**PROMPT 1**
Which lines of the listing below contain the string "pixels"? Pull out each of them word for word.

**QUOTED TEXT**
-- begin --
While I didn't set any goals, I did do quite a lot of reflecting and journalling. I just kept running out of words in my job to spare words on NF! Which is the main reason I haven't been around much. Next challenge I really need to be strict about work balance and not let it be such an energy vampire.

 

I might as well mention some of the things I've been pondering from the podcast. Some of those have been training specific things, like spending all my time on moderate climbs, not trying hard enough, seldom repeating harder climbs. But there's two topics (other than the one about goals and commitment) that go hand in hand which have really stuck with me. It's all in the context of climbing, but you can replace climbing with just about anything.

 

The false ceiling

When I started moving it was as an adult, and at that point it had never ever crossed my mind that it'd be possible to do crazy human tricks like handstands as an adult. Circus was only for circus families and you had to start when you're five, right. It turned out that it wasn't the case at all and even late starters can achieve some pretty awesome things. My mindset had shifted to much more of a growth mindset, at least when it came to physical ability. Cool!

 

But at some point it's regressed. I don't know when or how or why. But particularly when it comes to climbing I realized I have a hard time even entertaining the idea that I can improve. I can perhaps see myself climb reds a bit more often if I get a little stronger. If I really go wild I can imagine myself climbing the next grade up. Like once or twice a year, if the climb is soft and perfectly suits me. I can't imagine having a complete enough skillset to climb even my current grade level consistently. And the thing is that my grade level is not more than say low intermediate, and that's with soft indoor grades. Logically it makes no sense that I couldn't improve or that I'm anywhere near my physical potential. And yet I don't really believe it. After all I've been climbing "for years" right.
-- end --
**PROVIDED RECORDS**
-- begin --
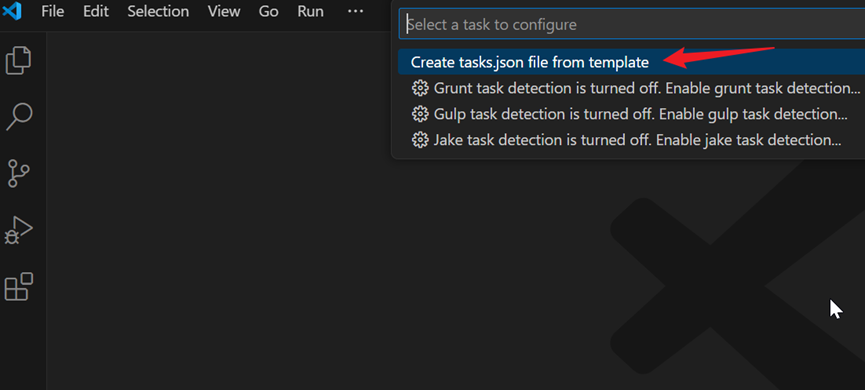Open Source Control branch icon
This screenshot has width=865, height=390.
tap(19, 174)
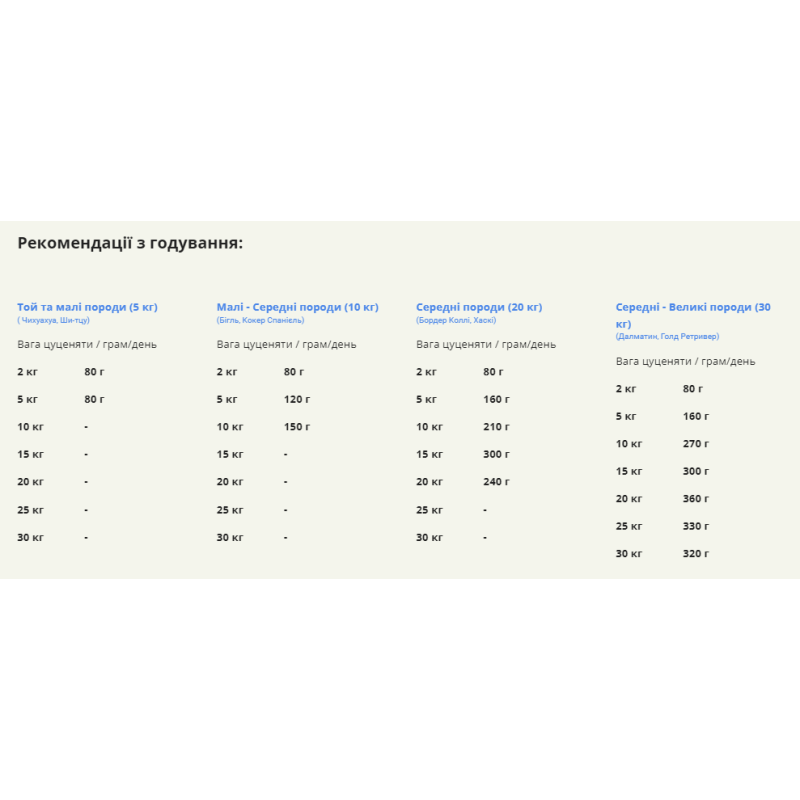The height and width of the screenshot is (800, 800).
Task: Click 'Вага цуценяти / грам/день' under medium-large breeds
Action: pyautogui.click(x=685, y=361)
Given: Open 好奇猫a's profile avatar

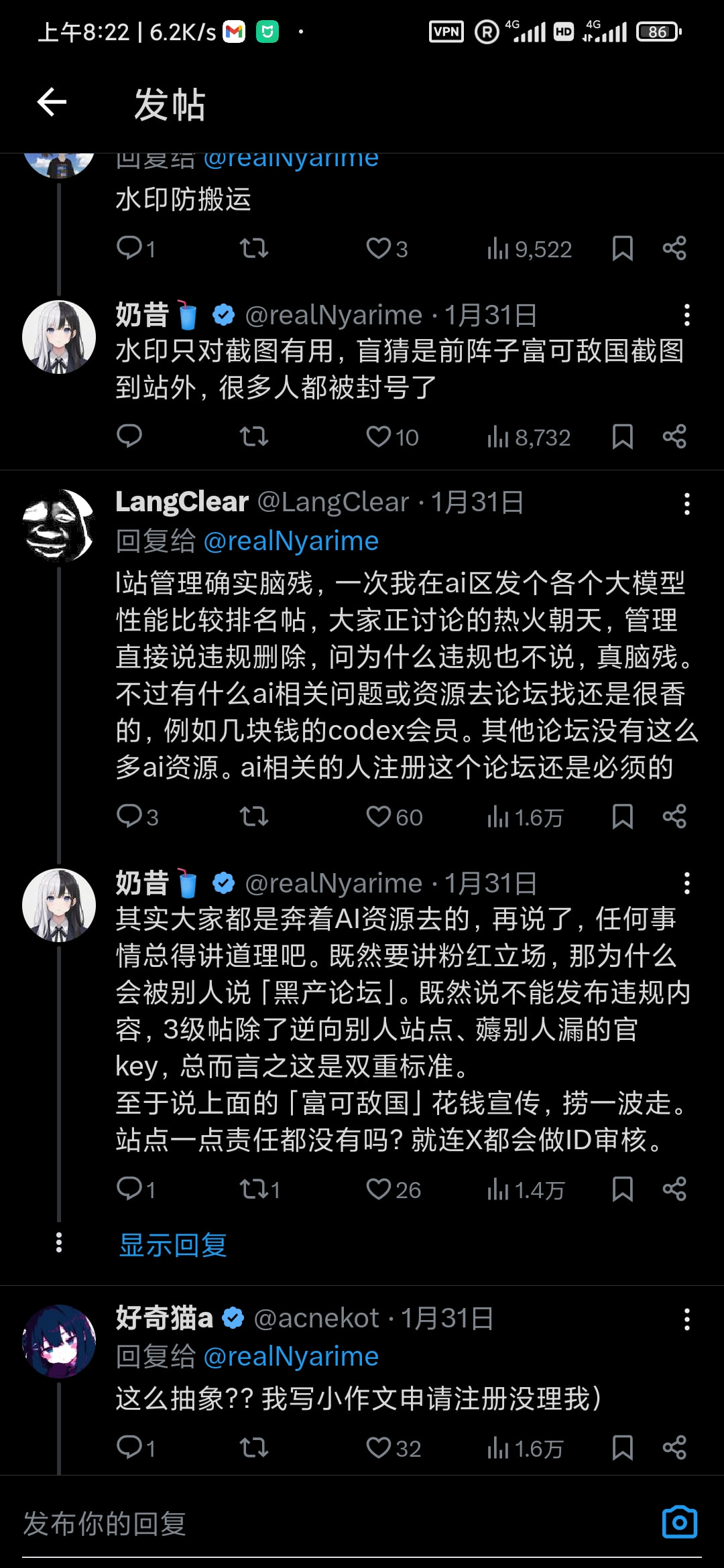Looking at the screenshot, I should pos(59,1341).
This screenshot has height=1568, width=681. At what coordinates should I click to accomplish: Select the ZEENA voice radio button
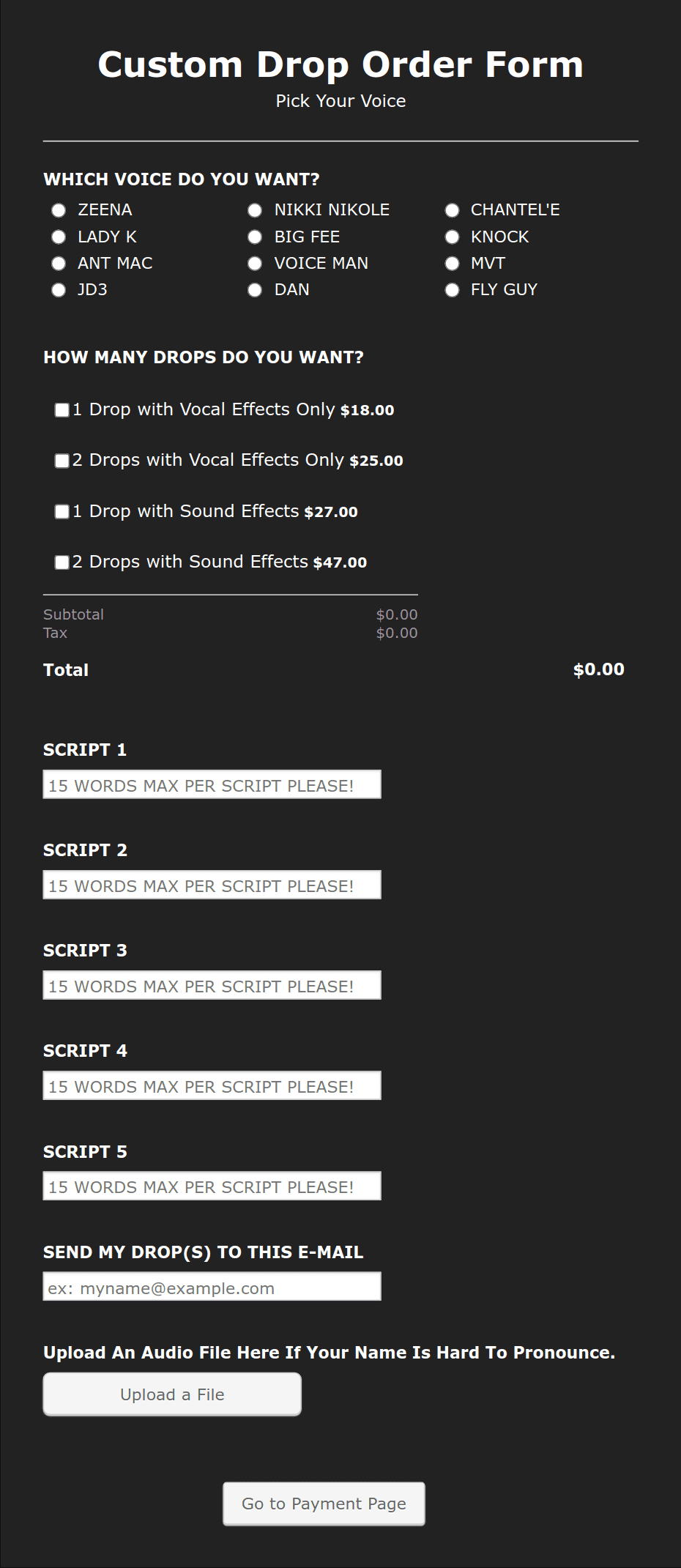pyautogui.click(x=59, y=210)
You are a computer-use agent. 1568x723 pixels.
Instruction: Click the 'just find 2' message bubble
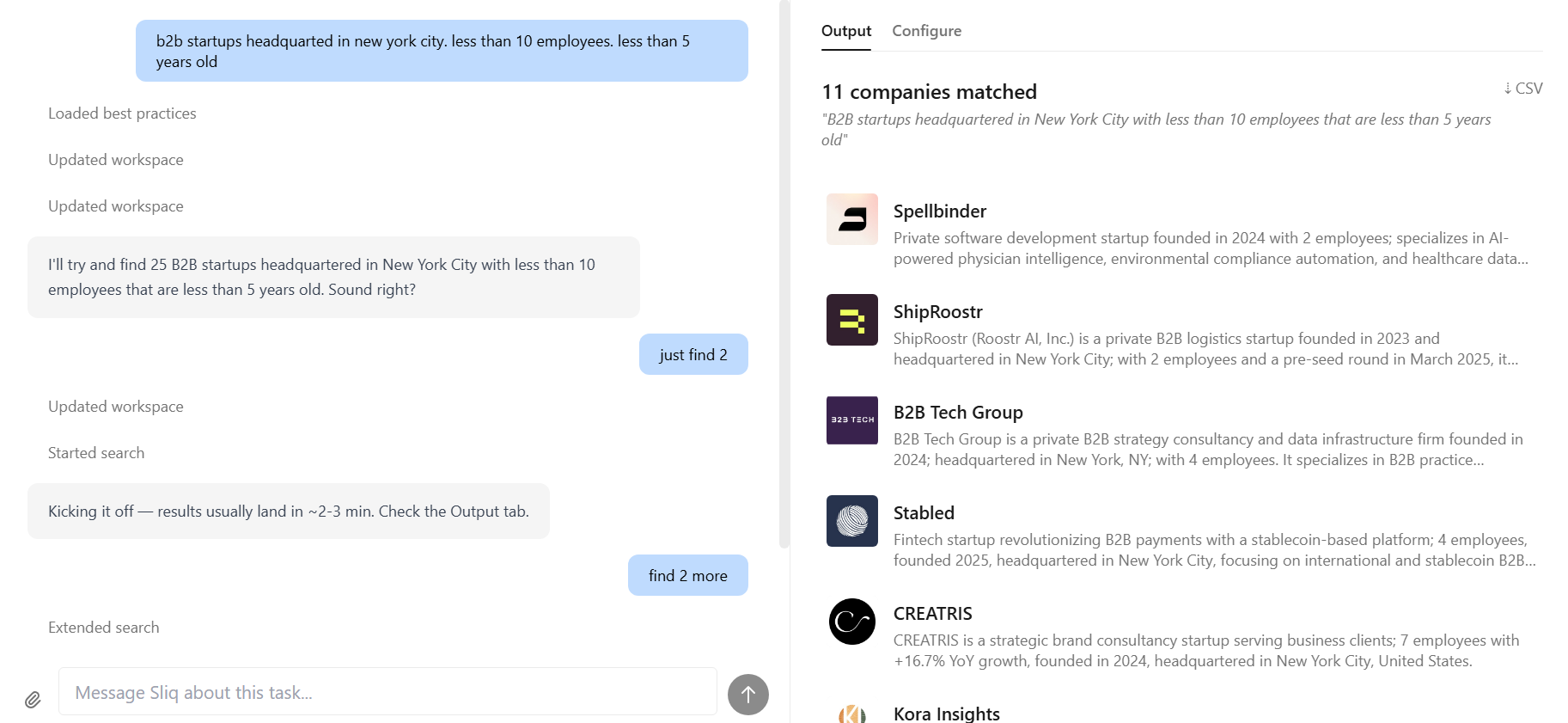point(693,355)
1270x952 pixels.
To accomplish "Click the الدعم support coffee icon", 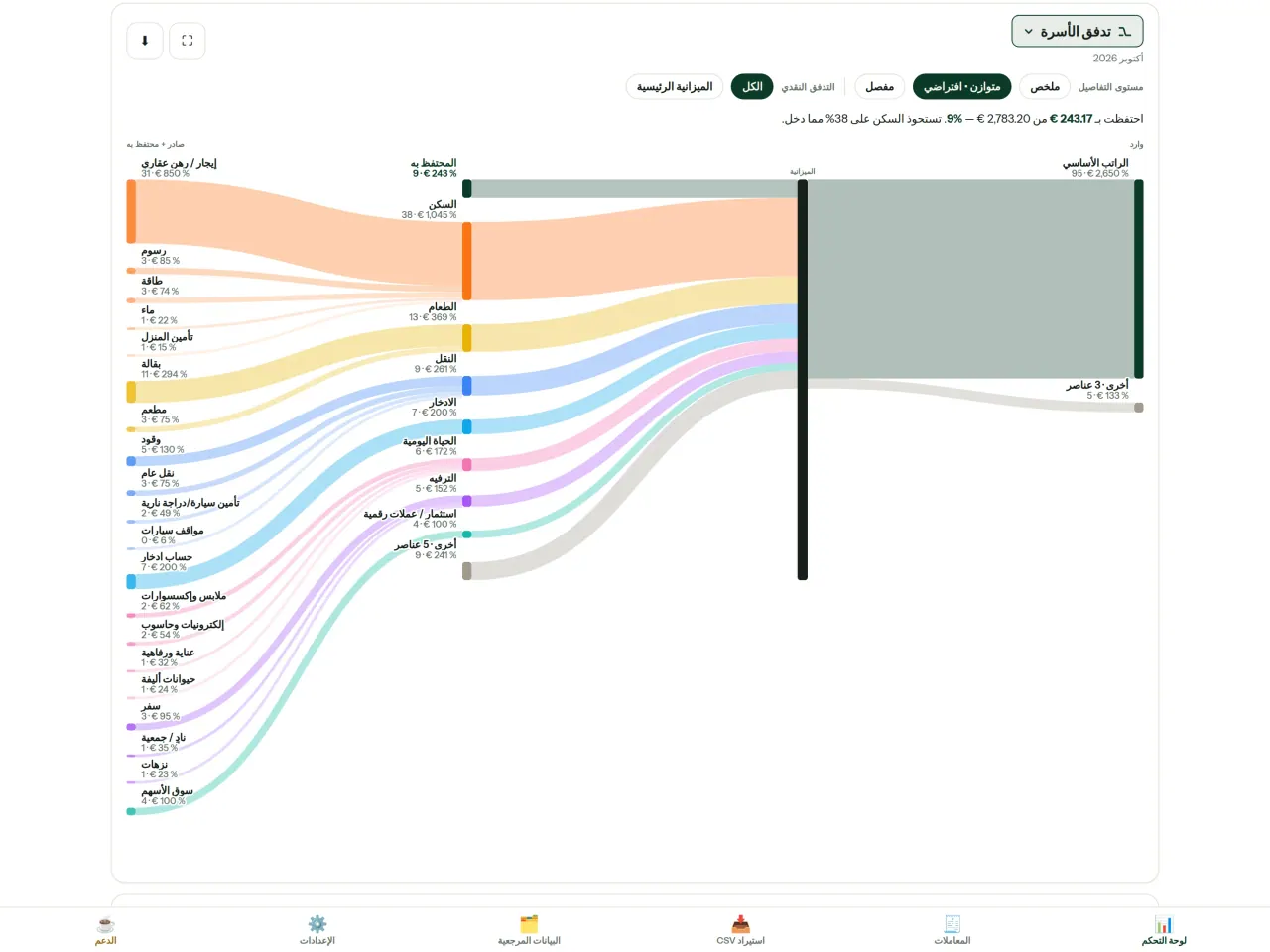I will tap(106, 924).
-- end --
**PROMPT 2**
Retype the passage of the climbing post above, everything from "While I didn't" down to "just about anything.".

**EXERCISE SOLUTION 1**
You are a computer-use agent. 1568x723 pixels.
1270x952 pixels.

**EXERCISE SOLUTION 2**
While I didn't set any goals, I did do quite a lot of reflecting and journalling. I just kept running out of words in my job to spare words on NF! Which is the main reason I haven't been around much. Next challenge I really need to be strict about work balance and not let it be such an energy vampire.

 

I might as well mention some of the things I've been pondering from the podcast. Some of those have been training specific things, like spending all my time on moderate climbs, not trying hard enough, seldom repeating harder climbs. But there's two topics (other than the one about goals and commitment) that go hand in hand which have really stuck with me. It's all in the context of climbing, but you can replace climbing with just about anything.